Giving him an indeterminate sentence with a minimum of six years, Judge Peter Thornton said: "You are a dangerous man, somebody who exhibits emotional coldness and detachment.
"You would not have been troubled by the prospect of endangering somebody's life.
"I accept you are an oddball, eccentric, dysfunctional and sometimes immature, but I do not accept that you are no more than a nuisance or pest.
"In my judgement there is a significant risk to the public of serious harm."
Lewington himself bragged to women of being a skinhead who beat up Asian men.
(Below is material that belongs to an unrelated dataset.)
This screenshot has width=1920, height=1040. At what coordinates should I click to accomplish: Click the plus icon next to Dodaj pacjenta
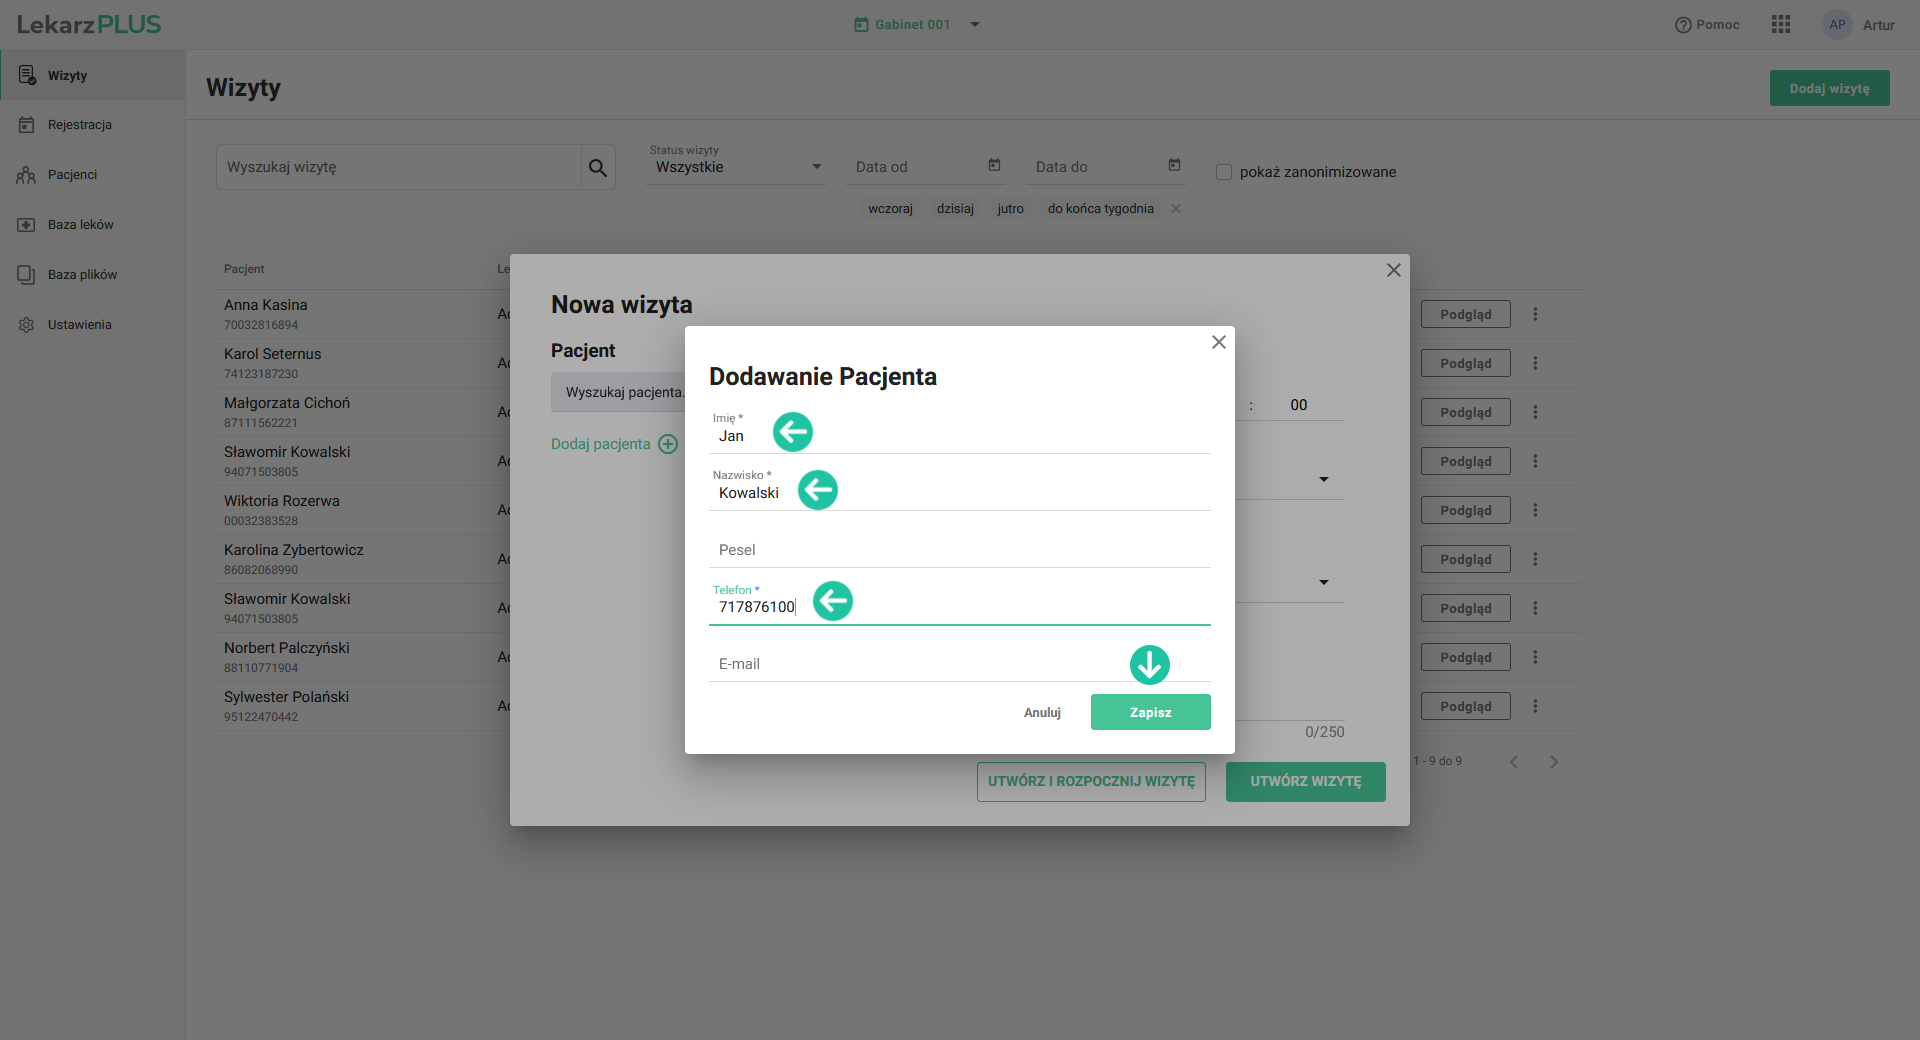pos(668,444)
But counter-terrorism officers found no evidence the defendant was or is a member of any extreme right-wing political party or group in the UK or elsewhere. Furthermore, they had no evidence that he was associating with any known or suspected right-wing extremist.
These loner tendencies fit in with what we know about the rest of his life. Lewington lived with his parents - but had not spoken to his father for 10 years.
He did nothing to help at home. There was no lock on the bedroom door, but he had covered the keyhole with modelling clay. He had held down jobs in electronics - but not worked for a decade when arrested.
One would-be girlfriend was put off him because he kept making racist threats against black and Asian men.
And during a relationship with another woman, he bought a toy chemistry set and told her he could use it to make explosives. He said he had made tennis ball bombs to explode in the woods.
Lewington appears to have had no home computer - although police did find a laptop cable. He had no training in chemicals or explosives. Yet he produced devices which, according to scientists, were more dangerous and professional than many DIY efforts uncovered by police.
So if he wasn't a member of any neo-Nazi group and wasn't spending his nights scouring the internet for bomb-making instructions, how did he learn how to make these devices?
Lewington's silence in court means we may never know. But one incident following his arrest was revealing about his state of mind.
Detectives at London's high security Paddington Green police station conducted a "safety interview" with Lewington, asking him for any information they might need to protect the public from uncovered explosives.
The officers were particularly concerned about a mechanism placed against the bedroom wall.
Lewington told them it wasn't a bomb. It was the inner workings of an automatic air freshener.
He had adapted the motor and added a cord and metal nut. And during the night, at regular intervals, the motor would spin and flick the nut against the wall.
What was it for? - asked the detectives. To annoy his neighbours, he replied.